Three evenings before Christmas, and the small village of Garsington, outside Oxford, population circa 1750, puts on a Christmas Concert. Location, The big barn that forms part of the Garsington Manor estate.
Some venue. The space is lined on four sides with panels from Glyndebourne when it was redeveloped, by Leonard Ingrams, the previous owner and has a little raised stage put in when Garsington Opera was staged in the grounds.
You would think that the performers would be just talented locals each stepping up to perform their party piece. How wrong could you be.
It all started innocently enough when Roger Heath-Brown the previous head of Mathematics at Oxford University read out three tracts that all had an anti-christmas message. This was followed by Kate Saunders (violin)& Simon Stafford (acoustic guitar and vocals)who did three songs, Richard Thompson’s I want to see the Bright Lights Tonight, followed by a tremendous version of Michael Jackson’s Billy Jean. A stonkingly good version to. The last number I cannot recall.
Next up were the Lagden twins, from the village and at 16 sung like they were already touring, They finished with a version of a Staves’s song. Amazing .
Then Hugh Blaza, a solicitor and lived practically next door to the barn, donned and acoustic guitar and sung three number including yet again a good rendition of Joni Mitchell’s River which begins with the lines ‘It's coming on Christmas, They're cutting down trees, They're putting up reindeer,And singing songs of joy and peace’ Hugh being one of the organisers.
Then followed Robin Bennett, who set up Truckfest and recently Woods Fest nearby but also with brother Joe form the g roup Dreaming Spires. Now a veteran of Glastonbury, he was then joined on stage by Sarah Cracknel of St Etienne and yet another local and but for a field, next door neighbour to Hugh. A duet or two were sung before a break was held.
Break over and up stepped John Hall to read and extract from "'Twas the Night Before Christmas" to be followed by a young girl, Jo Jo Blyth who played the Harp.

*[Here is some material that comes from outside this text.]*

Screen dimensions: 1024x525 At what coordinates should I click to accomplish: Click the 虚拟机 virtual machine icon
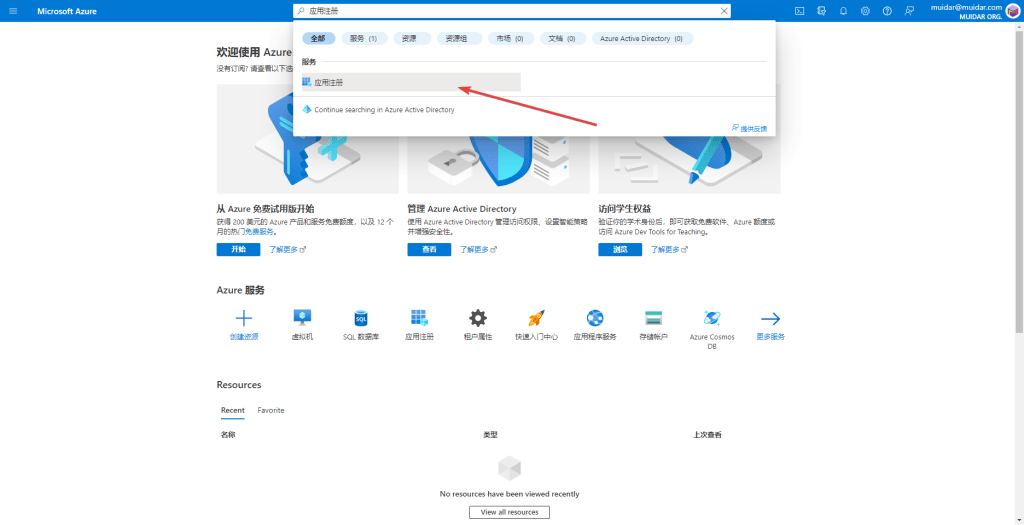(302, 318)
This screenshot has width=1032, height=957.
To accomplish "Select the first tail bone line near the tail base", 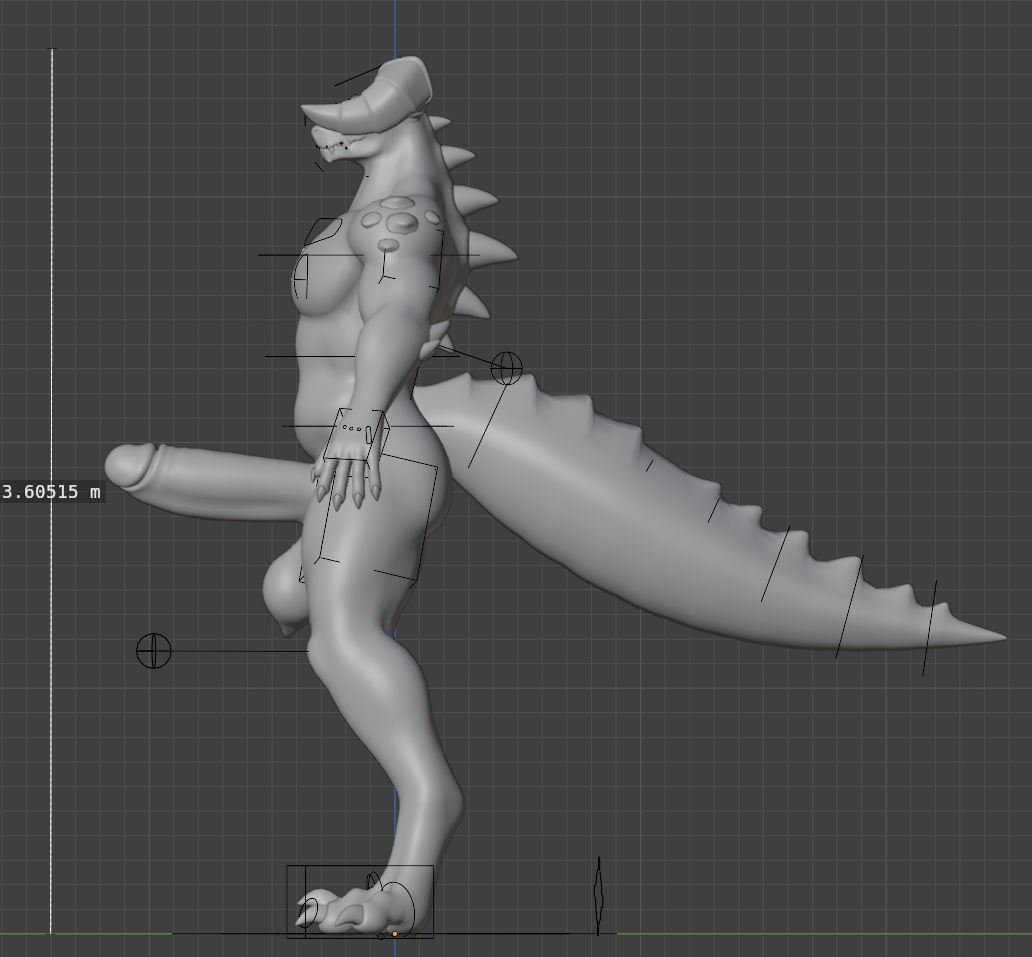I will [488, 425].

Standing ovation at the end which called for an encore. Unprepared and slightly nervous the encore was duly dispatched. I was left thinking where did that come from?
Then Ed Harcourt stepped up, we had missed seeing him at EOTR a couple of years back when he headlined the Garden Stage (where incidentally we had seen St Etienne in 2016) as we had gone to see Sigur Ros on the Woods Stage. He sang a couple of songs but was then joined on stage by both Sarah Cracknell and Debsy Wykes for another.
They then gave way to Romeo Stodart who I think did one number before introducing Ren Harvieu who I was currently standing shoulder to shoulder to, but worse still I had not realised. I had followed her from the release of her first album so I was pleasantly shocked. A couple of songs from them to be joined again by Ed Harcourt. A couple of Christmas carols were sung with prompt sheets before most of the singing performers joined them all on stage for a rendition of The Band’s The Weight. A great song with the obvious but modern reference to the nativity.
The final song performed by all was Slade’s Merry Christmas (which I do not like) with Ed H in the Noddy Holder role. A good majority of the 150 present got up off their feet and sung/shuffled along.
We walked home afterwards slightly stunned with what we had just witnessed. A big thanks must go to Martin Kelly, Sarah’s husband and director of Heavenly Records who must have twisted a few arms to get the likes of Ed, Ren and Romeo up to the village on a Friday night just before Christmas and to Hugh Blaza. But also a big thanks to one and all who had all helped in putting the whole show on to such a success.
So with the departure of the Bloomsbury set before WWII under the Morrells,and Garsington opera going up to John Paul Getty’s estate nearby on the death of Leonard Ingrams, will we see another reincarnation of the artistry at the manor but this time with Indie music.